#### [Data excerpts]
- - - - - - -

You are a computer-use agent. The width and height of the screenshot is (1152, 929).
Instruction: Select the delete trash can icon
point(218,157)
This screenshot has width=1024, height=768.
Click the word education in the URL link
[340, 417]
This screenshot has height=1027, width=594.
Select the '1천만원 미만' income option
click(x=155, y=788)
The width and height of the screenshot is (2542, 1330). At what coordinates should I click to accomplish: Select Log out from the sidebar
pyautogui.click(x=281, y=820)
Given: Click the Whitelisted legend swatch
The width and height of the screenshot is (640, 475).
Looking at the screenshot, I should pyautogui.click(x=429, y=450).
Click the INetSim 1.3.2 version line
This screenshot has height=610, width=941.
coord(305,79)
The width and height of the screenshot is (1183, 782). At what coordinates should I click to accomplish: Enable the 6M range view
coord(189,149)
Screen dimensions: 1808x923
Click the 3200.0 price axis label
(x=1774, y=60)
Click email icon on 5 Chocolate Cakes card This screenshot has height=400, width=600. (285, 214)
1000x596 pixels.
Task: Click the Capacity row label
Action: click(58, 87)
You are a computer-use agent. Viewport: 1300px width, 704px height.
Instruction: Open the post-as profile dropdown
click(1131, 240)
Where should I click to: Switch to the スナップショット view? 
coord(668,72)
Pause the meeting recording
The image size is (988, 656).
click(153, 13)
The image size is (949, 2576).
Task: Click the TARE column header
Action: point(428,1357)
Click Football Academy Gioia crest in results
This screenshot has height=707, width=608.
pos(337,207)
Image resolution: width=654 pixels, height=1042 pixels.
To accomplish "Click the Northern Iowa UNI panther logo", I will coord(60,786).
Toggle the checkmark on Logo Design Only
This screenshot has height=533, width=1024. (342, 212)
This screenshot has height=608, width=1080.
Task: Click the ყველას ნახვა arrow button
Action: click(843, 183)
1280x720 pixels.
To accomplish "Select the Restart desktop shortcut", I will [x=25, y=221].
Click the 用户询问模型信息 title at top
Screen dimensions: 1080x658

- - - - - - -

Your response must be one number, namely how many lines of the data contain the string "computer".

2